## DIRECTIONS
Please copy every line of the rows below word for word, and leave the pictures out of your copy.

(Item coordinate data)
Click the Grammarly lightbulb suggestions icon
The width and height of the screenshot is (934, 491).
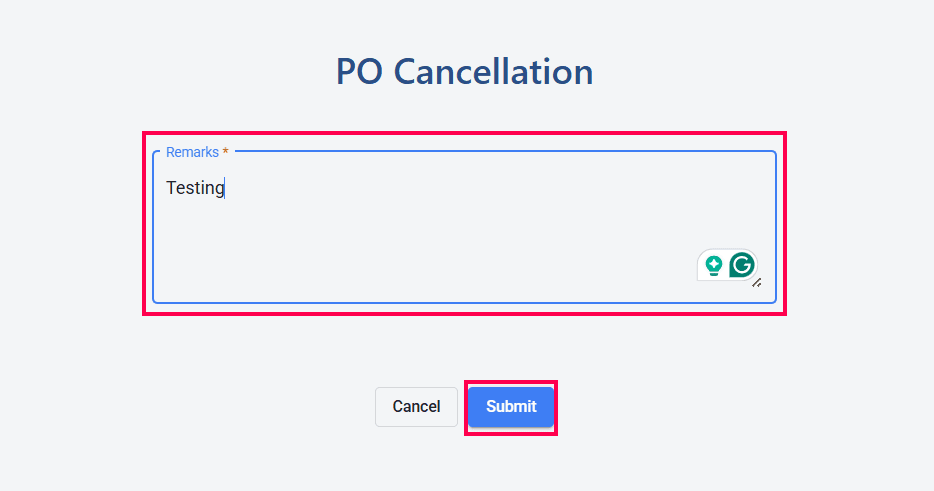point(714,265)
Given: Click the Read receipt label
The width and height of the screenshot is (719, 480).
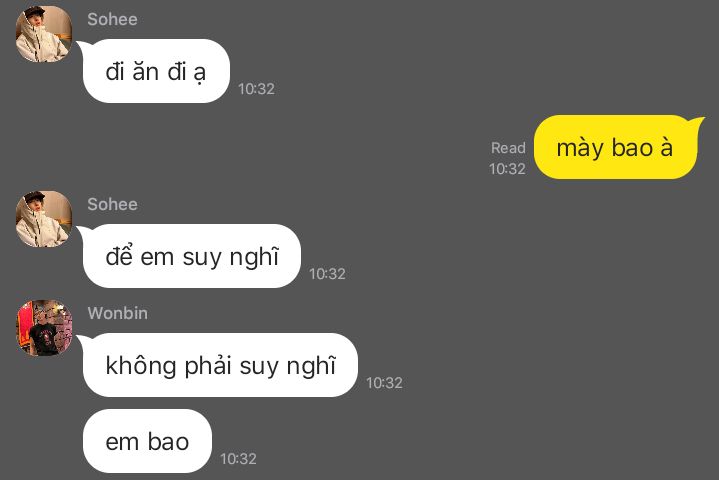Looking at the screenshot, I should [508, 148].
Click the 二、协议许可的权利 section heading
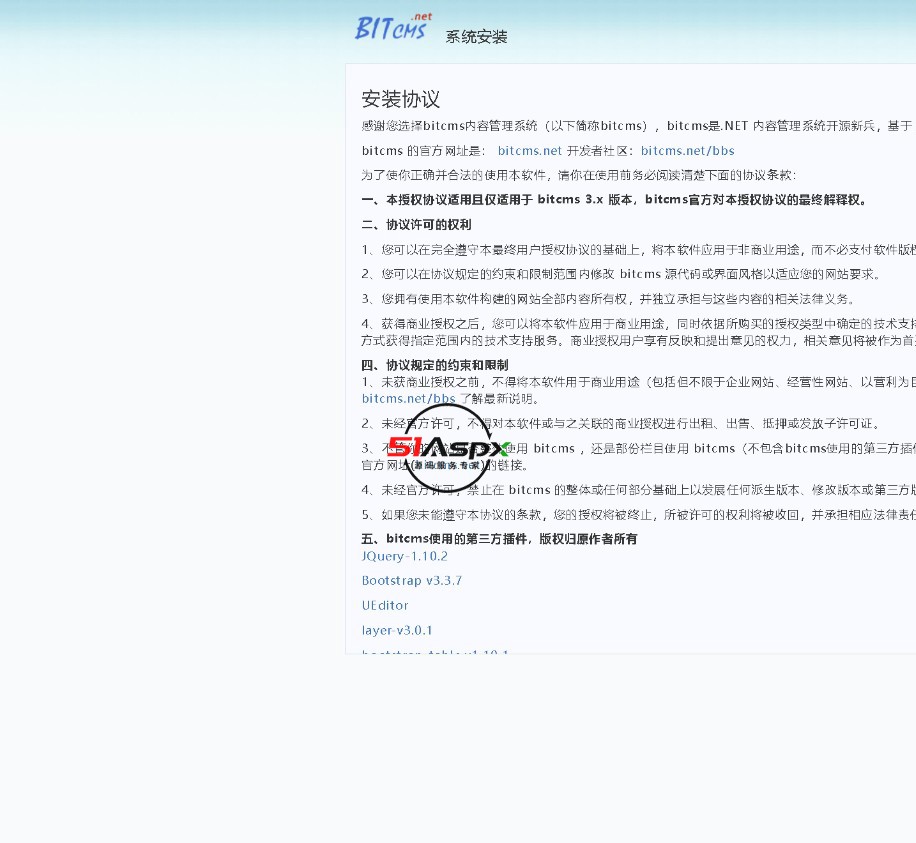This screenshot has width=916, height=843. pos(416,225)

## SOLVED EXERCISE
Click the Grammarly lightbulb suggestions icon
The width and height of the screenshot is (934, 491).
point(714,265)
Given: Click the Read receipt label
The width and height of the screenshot is (719, 480).
Looking at the screenshot, I should [508, 148].
Click the 二、协议许可的权利 section heading
This screenshot has width=916, height=843. pos(416,225)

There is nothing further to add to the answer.